Paul Ryan was doing the normal thing and wondering how shutting down the government was going to get the president what he wanted. He did not understand what he was being asked to do because it would not result in victory or success. It doesn’t seem to have occurred to him that Trump was less concerned about winning than avoiding the criticism he was seeing on his television.

Trump could have sought some advice. He could have asked Ryan to come up with a strategy that would divide the Democrats and assure that they got the greater half of the blame for the government shutdown. But he doesn’t think about the incentives of the people he’s trying to manipulate. As I said in the prior piece, if his position is strong enough relative to his opponent, he can prevail simply by bullying them, but he doesn’t do well on a more even playing field.

So, Trump made a decision to shut down the government until the Democrats gave him what he wanted, but he had no plan for getting the Democrats to change their position. And it wasn’t just a failure to come up with a strategy that was a problem. Trump didn’t get that he ought to have one. He didn’t know that there were no strategies that would work because he didn’t examine the incentives of the players. Finally, he made the mistake of creating a distinction between his goals and the Republican lawmakers’ incentives. By not taking their needs into consideration, Trump assured that the congresspeople would eventually turn on him and compel him to back down.

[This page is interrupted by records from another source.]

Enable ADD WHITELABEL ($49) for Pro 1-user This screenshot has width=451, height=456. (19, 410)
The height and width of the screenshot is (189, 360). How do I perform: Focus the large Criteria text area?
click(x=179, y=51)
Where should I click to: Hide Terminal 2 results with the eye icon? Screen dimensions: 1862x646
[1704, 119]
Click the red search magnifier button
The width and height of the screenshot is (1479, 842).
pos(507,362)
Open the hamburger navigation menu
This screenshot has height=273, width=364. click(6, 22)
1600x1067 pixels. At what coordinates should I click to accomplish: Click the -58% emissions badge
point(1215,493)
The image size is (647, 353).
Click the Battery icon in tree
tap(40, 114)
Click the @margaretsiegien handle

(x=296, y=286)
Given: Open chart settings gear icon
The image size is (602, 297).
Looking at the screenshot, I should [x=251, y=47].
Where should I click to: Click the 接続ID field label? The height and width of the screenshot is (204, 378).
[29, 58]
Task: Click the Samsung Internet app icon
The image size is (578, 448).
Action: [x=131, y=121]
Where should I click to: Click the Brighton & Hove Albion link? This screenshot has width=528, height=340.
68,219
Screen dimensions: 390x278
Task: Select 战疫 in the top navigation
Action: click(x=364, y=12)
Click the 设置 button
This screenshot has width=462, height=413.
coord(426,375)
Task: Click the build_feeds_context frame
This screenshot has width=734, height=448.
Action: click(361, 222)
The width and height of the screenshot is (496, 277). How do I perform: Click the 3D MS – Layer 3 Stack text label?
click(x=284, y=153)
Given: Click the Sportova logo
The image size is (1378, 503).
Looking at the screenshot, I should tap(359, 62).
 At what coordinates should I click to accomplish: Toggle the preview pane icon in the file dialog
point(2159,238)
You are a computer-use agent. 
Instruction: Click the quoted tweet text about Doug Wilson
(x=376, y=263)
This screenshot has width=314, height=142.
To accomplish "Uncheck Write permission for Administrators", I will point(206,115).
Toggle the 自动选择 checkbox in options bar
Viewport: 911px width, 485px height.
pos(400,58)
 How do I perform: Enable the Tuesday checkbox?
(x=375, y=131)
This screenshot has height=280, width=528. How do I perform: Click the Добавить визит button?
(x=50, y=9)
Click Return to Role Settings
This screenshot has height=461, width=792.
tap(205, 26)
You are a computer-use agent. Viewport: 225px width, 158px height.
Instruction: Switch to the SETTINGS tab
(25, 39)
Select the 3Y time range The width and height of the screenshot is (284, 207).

Trump makes these mistakes repeatedly, and it definitely drives the Republican leadership crazy.  Just last week, Senate Majority Leader Mitch McConnell had to tell the president that he was not going to work on writing a replacement for Obamacare despite Trump’s promise to the nation that he would do so.  McConnell wasn’t interested because he knows that Nancy Pelosi controls the House and that he can’t force her to do a damn thing.  Writing  a big health care bill would divide his caucus and demonstrate (again) their inability to replace the Affordable Care Act. It would be a giant and self-injurious waste of his time.

We can see Trump’s failure as a negotiator anywhere we care to look.  It’s most consequential in foreign affairs, particularly on the negotiations over denuclearization with North Korea, but also with Iran and with our trade negotiations with China.  He doesn’t succeed because he doesn’t understand how to do the basics.  You want all the information you can get. You need to know the rules and the motives of every player and all their possible moves. You need to give people a reason to do what you want, and if they have no such reasons then you have to create them.  You need to understand whether you’re playing one-on-one or in a team game.

Paul Ryan must be relieved that he doesn’t have to work with Trump anymore.